*** Input material Section Begins ***

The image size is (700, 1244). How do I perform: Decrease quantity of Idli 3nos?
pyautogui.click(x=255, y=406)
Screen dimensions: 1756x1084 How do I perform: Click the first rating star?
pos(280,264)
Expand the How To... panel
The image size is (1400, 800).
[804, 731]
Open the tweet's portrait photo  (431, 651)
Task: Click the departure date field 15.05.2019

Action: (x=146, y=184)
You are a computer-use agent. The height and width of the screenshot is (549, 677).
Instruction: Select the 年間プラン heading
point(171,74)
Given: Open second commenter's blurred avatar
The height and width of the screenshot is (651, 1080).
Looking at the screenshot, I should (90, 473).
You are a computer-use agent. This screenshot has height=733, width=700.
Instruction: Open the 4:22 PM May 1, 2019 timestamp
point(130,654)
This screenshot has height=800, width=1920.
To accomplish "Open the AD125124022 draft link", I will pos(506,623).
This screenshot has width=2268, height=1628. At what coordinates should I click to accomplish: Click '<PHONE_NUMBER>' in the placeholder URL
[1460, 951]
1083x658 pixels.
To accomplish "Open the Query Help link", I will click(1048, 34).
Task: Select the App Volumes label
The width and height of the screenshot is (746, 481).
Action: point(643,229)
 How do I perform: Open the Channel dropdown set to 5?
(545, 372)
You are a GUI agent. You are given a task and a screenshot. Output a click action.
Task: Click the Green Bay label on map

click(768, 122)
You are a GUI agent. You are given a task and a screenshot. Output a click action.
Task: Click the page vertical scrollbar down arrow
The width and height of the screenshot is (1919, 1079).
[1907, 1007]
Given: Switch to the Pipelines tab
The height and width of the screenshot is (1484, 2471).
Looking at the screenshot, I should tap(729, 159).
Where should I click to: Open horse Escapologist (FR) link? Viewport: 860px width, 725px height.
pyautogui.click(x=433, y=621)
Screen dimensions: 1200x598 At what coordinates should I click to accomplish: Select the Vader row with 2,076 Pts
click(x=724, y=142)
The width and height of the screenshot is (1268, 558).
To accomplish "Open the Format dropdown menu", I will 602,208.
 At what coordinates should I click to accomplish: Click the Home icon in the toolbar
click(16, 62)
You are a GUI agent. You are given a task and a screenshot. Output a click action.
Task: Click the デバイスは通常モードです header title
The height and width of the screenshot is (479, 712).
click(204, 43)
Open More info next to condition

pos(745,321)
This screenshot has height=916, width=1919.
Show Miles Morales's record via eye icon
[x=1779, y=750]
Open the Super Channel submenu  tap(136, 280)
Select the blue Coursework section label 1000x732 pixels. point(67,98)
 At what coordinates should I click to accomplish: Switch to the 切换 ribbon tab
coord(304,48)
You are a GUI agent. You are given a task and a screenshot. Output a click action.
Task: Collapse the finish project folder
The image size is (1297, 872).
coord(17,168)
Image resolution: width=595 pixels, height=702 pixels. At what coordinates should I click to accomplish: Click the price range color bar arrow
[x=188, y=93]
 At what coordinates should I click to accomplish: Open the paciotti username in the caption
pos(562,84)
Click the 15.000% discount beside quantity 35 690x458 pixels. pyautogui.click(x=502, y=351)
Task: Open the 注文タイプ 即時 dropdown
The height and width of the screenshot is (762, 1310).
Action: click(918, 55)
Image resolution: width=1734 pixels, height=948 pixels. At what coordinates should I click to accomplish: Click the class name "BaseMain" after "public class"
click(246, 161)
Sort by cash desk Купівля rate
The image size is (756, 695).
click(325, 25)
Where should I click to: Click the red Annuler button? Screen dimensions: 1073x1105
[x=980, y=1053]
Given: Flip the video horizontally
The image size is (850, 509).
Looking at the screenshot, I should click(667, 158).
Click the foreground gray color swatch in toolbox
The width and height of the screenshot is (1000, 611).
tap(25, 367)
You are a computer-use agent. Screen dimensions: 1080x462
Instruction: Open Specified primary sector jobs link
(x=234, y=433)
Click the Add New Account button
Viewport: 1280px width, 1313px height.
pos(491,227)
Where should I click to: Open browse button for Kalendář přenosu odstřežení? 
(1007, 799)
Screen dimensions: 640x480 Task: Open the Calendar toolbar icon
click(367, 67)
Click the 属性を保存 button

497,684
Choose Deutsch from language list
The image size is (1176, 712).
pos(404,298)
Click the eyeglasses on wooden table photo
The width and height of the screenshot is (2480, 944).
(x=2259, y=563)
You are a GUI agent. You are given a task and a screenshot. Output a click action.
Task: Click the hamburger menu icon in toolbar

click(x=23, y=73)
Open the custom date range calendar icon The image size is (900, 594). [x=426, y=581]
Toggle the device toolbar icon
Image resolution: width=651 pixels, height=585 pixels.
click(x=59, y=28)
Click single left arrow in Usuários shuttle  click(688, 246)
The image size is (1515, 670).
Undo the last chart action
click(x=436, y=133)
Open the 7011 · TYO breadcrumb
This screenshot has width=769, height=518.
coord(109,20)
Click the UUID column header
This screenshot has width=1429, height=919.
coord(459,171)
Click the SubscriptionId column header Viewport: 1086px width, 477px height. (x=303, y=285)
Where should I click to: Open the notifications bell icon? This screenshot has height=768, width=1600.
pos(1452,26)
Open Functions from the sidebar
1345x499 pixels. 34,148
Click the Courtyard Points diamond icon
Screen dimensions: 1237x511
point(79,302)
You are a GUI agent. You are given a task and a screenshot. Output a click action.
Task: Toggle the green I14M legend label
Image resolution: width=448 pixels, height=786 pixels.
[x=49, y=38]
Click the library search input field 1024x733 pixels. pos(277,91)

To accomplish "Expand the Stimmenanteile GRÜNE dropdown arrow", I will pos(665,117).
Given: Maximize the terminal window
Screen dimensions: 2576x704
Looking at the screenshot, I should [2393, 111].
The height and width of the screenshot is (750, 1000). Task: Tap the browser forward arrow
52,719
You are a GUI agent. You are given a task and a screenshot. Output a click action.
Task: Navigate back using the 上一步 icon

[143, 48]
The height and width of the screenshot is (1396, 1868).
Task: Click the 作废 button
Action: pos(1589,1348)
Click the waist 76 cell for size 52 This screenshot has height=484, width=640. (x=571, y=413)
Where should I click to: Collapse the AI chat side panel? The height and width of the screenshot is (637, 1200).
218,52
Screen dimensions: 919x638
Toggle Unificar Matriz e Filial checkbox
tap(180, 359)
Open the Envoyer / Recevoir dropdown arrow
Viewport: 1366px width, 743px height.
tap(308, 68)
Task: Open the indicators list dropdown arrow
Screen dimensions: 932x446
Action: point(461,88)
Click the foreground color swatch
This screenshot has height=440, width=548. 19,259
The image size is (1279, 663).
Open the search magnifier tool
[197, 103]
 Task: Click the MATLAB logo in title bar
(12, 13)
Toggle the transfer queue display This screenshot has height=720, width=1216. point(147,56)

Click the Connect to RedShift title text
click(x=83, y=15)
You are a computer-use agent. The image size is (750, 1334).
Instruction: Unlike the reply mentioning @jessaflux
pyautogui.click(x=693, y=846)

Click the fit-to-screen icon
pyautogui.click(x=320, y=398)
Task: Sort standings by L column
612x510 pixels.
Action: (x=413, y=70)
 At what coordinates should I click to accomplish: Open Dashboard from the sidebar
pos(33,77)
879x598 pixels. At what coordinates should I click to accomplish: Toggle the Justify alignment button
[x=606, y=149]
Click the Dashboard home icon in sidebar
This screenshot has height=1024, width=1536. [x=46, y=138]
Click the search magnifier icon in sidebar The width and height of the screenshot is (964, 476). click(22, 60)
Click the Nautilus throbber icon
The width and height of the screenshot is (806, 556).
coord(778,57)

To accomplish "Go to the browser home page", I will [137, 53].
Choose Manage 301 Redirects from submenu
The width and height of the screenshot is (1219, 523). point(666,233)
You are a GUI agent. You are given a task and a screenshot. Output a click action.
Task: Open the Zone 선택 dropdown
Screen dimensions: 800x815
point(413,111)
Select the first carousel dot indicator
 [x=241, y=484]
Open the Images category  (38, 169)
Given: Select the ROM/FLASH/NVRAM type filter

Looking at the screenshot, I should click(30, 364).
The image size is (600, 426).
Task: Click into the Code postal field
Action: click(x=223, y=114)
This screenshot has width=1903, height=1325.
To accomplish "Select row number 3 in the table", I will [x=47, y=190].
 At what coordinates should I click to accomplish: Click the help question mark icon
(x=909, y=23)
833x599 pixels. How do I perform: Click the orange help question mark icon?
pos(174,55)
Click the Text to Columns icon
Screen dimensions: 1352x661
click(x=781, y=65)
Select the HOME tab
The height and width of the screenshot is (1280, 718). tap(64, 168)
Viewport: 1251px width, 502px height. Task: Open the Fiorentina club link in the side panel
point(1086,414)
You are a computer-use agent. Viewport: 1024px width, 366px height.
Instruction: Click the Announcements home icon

*** Input material Section Ends ***

Exercise requirements:
One number answers this exercise: the count of lines above in which the word "page" appears.

Answer below:
2